In order to apply autonomous vehicles in everyday life, it is necessary to verify whether the system is able to detect pedestrians and change the trajectory accordingly. However, real-world experiments would be unethical, and commonly used artist-designed human meshes require lots of effort.
Therefore, a recent paper on arXiv.org suggests employing real-world sensor data captured by an autonomous driving fleet, recover 3D motion and shapes of pedestrians, and use it in simulations.

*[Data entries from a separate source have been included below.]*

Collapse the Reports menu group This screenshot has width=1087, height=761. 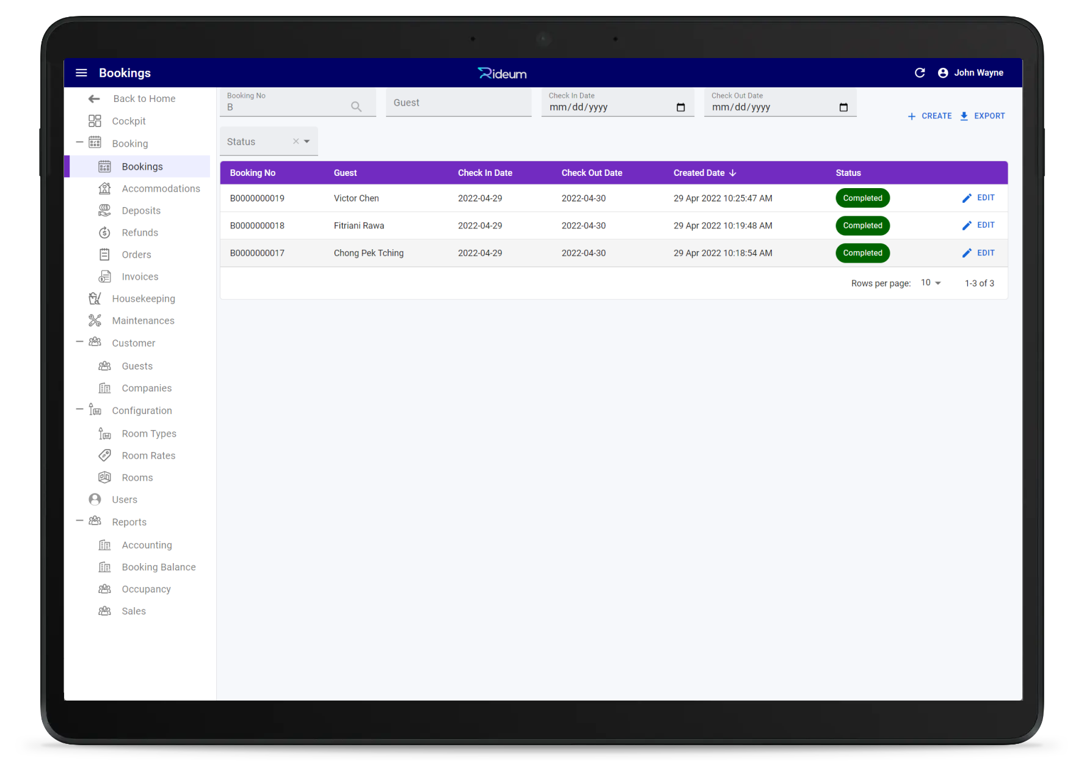[79, 521]
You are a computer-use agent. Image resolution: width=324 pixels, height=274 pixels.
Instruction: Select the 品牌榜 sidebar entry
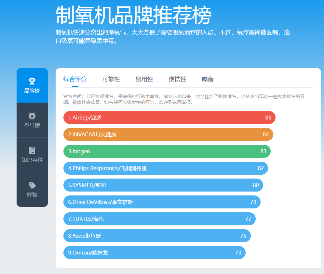[x=32, y=85]
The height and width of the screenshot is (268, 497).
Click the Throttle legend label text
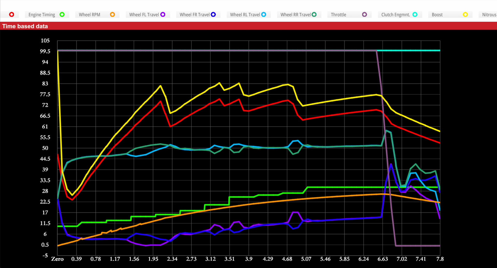click(338, 15)
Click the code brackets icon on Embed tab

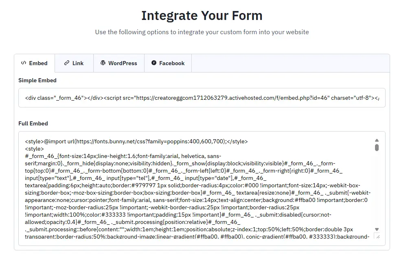pos(23,63)
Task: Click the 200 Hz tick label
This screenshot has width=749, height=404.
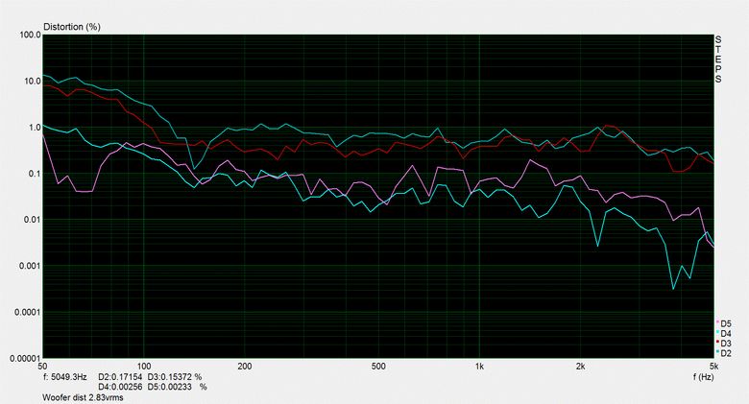Action: tap(244, 367)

Photo credit: Florida Department of Transportation / NHTSA
LiDAR point clouds and camera images are used. The shape and pose of pedestrians are recovered using both deep learning and energy minimization methods. A realistic LiDAR simulation system poses and deforms a single artist-created mesh using real-world data. That way, a large collection of meshes in different scenes is generated. The experimental evaluation shows that training with simulated data improves pedestrian detection performance.
Sensor simulation is a key component for testing the performance of self-driving vehicles and for data augmentation to better train perception systems. Typical approaches rely on artists to create both 3D assets and their animations to generate a new scenario. This, however, does not scale. In contrast, we propose to recover the shape and motion of pedestrians from sensor readings captured in the wild by a self-driving car driving around. Towards this goal, we formulate the problem as energy minimization in a deep structured model that exploits human shape priors, reprojection consistency with 2D poses extracted from images, and a ray-caster that encourages the reconstructed mesh to agree with the LiDAR readings. Importantly, we do not require any ground-truth 3D scans or 3D pose annotations. We then incorporate the reconstructed pedestrian assets bank in a realistic LiDAR simulation system by performing motion retargeting, and show that the simulated LiDAR data can be used to significantly reduce the amount of annotated real-world data required for visual perception tasks.